Après le rejet par le Parlement européen du projet de définition des Perturbateurs Endocriniens présenté par la Commission Européenne, le discours de la Secrétaire d’Etat auprès du Ministre de la transition écologique et solidaire, Brune Poirson a apporté des éléments précis sur l’engagement du gouvernement :

- La France remet en cause l’exemption pour les pesticides ayant des propriétés perturbateurs endocriniens et revient à sa position initiale sur la question de la définition des perturbateurs endocriniens.

- Étiquetage des produits de grande consommation : pour une plus grande lisibilité de la présence de perturbateurs endocriniens

- Budget supplémentaire de 2 M € pour la recherche sur les perturbateurs endocrinien

- La santé environnementale sera un axe majeur de la politique de santé dans le cadre de la Stratégie Nationale de Santé prévue pour décembre prochain

- Ouverture d’un site d’information sur les perturbateurs endocriniens

- Journée nationale sans perturbateurs endocriniens en 2018.
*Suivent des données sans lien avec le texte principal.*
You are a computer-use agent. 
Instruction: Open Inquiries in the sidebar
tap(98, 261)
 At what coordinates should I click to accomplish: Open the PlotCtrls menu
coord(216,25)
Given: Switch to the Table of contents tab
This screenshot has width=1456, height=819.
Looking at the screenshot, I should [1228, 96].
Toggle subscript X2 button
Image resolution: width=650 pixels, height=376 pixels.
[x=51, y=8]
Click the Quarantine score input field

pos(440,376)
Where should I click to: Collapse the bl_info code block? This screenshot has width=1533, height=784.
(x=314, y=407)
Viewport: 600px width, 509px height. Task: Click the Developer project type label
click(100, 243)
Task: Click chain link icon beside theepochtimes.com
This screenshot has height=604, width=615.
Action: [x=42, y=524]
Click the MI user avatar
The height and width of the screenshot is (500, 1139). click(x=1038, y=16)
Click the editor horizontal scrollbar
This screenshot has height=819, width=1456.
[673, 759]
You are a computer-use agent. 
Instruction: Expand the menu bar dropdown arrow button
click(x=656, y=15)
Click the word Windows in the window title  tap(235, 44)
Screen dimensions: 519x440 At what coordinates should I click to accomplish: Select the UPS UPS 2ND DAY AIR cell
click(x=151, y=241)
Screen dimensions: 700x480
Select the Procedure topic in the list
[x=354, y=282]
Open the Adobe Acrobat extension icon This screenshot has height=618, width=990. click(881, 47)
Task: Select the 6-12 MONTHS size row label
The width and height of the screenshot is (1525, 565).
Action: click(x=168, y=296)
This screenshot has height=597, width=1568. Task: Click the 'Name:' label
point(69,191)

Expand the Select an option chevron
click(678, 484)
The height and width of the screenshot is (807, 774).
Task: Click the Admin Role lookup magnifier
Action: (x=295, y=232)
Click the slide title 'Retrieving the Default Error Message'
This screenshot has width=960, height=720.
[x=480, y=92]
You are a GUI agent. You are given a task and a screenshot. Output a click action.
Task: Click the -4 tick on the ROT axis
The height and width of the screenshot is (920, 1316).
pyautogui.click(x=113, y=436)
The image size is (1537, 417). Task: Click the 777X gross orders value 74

« Nous nous réjouissons de voir que la mobilisation de la société civile a été comprise du gouvernement, constate André Cicolella, président du RES. Nous attendons maintenant une traduction concrète dans les Etats Généraux de l’Alimentation, car 80 % de la charge en Perturbateurs endocriniens provient de l’alimentation.


Et Valenciennes ? et Anzin ? Aulnoy ? Trith saint Léger ? Saint-Amand ? Quand ?
Surtout que dans ces communes, de nombreuses mesures sont déjà prises dans ce sens...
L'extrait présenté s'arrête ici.